There is no global regulation of wildlife attractions and so standards in many countries are determined by tourists’ willingness to pay for such experiences. An unfortunate quirk of tourist psychology means online reviews, even for attractions with objectively bad conditions, tend to be positive. So with standards often in the hands of ill-informed consumers, how can genuinely beneficial wildlife venues be promoted?

This is the conceptual interface between wildlife trade and wildlife tourism interventions. For any wildlife product (whether ivory, a traditional medicinal ingredient or an exotic pet), its global market depends on individual consumers’ choices. A key strategy for mitigating impacts is therefore to reduce or redirect consumer demand. In the case of wildlife tourism attractions we, as conservationists, require interventions to empower tourists to be able to identify, and then avoid, exploitative attractions. But could such interventions work?

To answer this question, we created an experimental online survey of 3,200 respondents from five countries: China, Australia, Canada, the USA and the UK. Respondents were shown ten mock webpages, designed as typical promotional materials for wildlife tourism venues. Five of the mock attractions offered activities typical of wildlife-benefiting venues and five offered activities typical of wildlife-detrimental venues. Respondents were asked to score all venues based on how much they would like to visit each.

The hidden catch in our survey was that we “primed” half of the respondents from each country to consider the impacts of their choices. Before the survey, we ask them to indicate whether they thought reasons for venues to keep animals (e.g. “Animals are kept to provide jobs for local people”) were good or bad reasons, and then whether or not they agreed with statements about venues’ impacts (e.g. “These attractions are always good for animals”). The remaining half of the participants, the control, were simply given the survey.
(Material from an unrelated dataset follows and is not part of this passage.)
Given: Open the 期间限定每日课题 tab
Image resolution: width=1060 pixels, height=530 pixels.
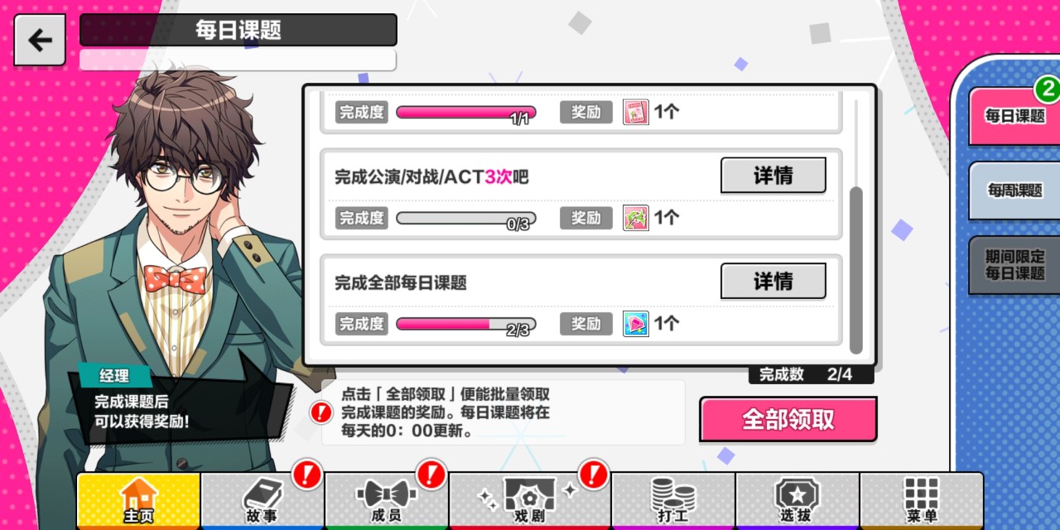Looking at the screenshot, I should (x=1015, y=265).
Priming had a substantial impact on participants’ responses to detrimental attractions. Primed respondents from Australia, Canada, USA and UK were four times less likely to select high scores for detrimental venues: 42% said they would probably or definitely not visit, compared with 25% of control respondents (those saying they probably or definitely would visit were 33% and 50%, respectively). Primed Chinese respondents, however, were only 1.5 times less likely to select high scores (only 13% said they would probably or definitely not visit).

After completing the survey, all participants were shown our own ratings for each venue’s likely welfare and conservation impacts, and asked if they wished to re-assess their previous scores. In response, 74% of participants from Australia, Canada, the USA and the UK stated that they probably or definitely would not visit. This effect was smaller for Chinese respondents, with only 35% stating they would probably or definitely not visit.

Primed respondents were able to distinguish beneficial from detrimental venues, and preferred those which benefited wildlife. This is a basis for cautious optimism. The only difference in how activities were described is that wildlife-detrimental venues permitted close interaction with the animals (e.g. touching, riding and selfies), and/or animal shows, whereas the wildlife-benefiting venues did not. The absence of such activities is often the most reliable external indicator of a venue which genuinely prioritizes their animals’ wellbeing. Primed respondents were able to pick up on these cues.

Further studies on appropriate messaging for Chinese tourists are ongoing, but our results indicate that at least among Western tourists, demand reduction campaigns could be effective. Stimulating tourists to consider the consequences of their choices may drive revenue away from wildlife-detrimental venues. The effect of directly informing respondents about venues’ impacts strongly argues such information should be made widely and prominently available.